Consideri il ritorno in un club di alto rango una rivincita?
“No, non devo rendere conto a nessuno, tranne me; so quanto ho lavorato negli ultimi anni e tiro dritto per la mia strada, impegnandomi al massimo, come al solito”.
Se Perugia non ti avesse contattato?
“Avrei continuato senza problemi a Padova; era il mio ambiente naturale e mi sono trovato benissimo.
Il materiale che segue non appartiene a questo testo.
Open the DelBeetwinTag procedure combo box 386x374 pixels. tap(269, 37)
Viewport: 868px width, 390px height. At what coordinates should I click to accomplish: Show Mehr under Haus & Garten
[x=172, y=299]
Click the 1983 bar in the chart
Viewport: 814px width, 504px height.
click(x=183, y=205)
Il trienno veneto mi è servito da matti, è stata una medicina: grazie all’atmosfera meno tesa rispetto alle precedenti, sono tornato ad apprezzare la pallavolo, ho cominciato a prendere con più filosofia le sconfitte, ho scoperto lati del mio carattere che non sospettavo. Il risultato? Più consapevole di me stesso, mi sono alleggerito parecchio l’anima. Ora affronto le difficoltà con maggiore maturità, mi arrabbio meno e ho recuperato la serenità che avevo perso un po’ per strada, travolto dalla smania di vincere”.
Hai 34 anni: cosa ti stimola a continuare?
“La voglia di vincere! (Ride, ndr). Senza perdere l’equilibrio che ho raggiunto a questa età. Continuerò fino a quando mi spingerà la passione, cioè fino a quando mi divertirò. Di sicuro non sono prigioniero del mio lavoro: non temo la vita post-volley e sono aperto a nuovi progetti”.
Hai giocato in Russia, Turchia, Iran: un ricordo per ogni Paese?
“L’esperienza in Russia è stata la più bella e formativa della mia vita. Club super organizzato e usi d’altri tempi: la famiglia è il valore principale; donne bellissime e freddo esagerato ma sano. La Turchia è un Paese affascinante e Istanbul è una città favolosa. Si mangia benissimo, il kebab non c’entra nulla con la versione italiana, ed è stato interessante conoscere una cultura dai tanti contrasti, in bilico tra Oriente e Occidente. A parte la gente ospitale e i paesaggi incantevoli, l’esperienza in Iran è stata disastrosa: non ho percepito mezzo stipendio, mancava l’acqua calda, ho aspettato 2 mesi per avere a disposizione un appartamento. L’estremismo religioso fa paura, come l’assoluta mancanza di rispetto nei confronti della donna”.
Un ricordo della Coppia Italia, invece?
“La finale del 2012, a Roma. Giocavo nella Lube e conducevamo 2 a 0, 17-13 nel terzo set. Abbiamo perso al tie-briek. Contro chi? L’Itas Trentino: per la sfida di domani sono pronto!”.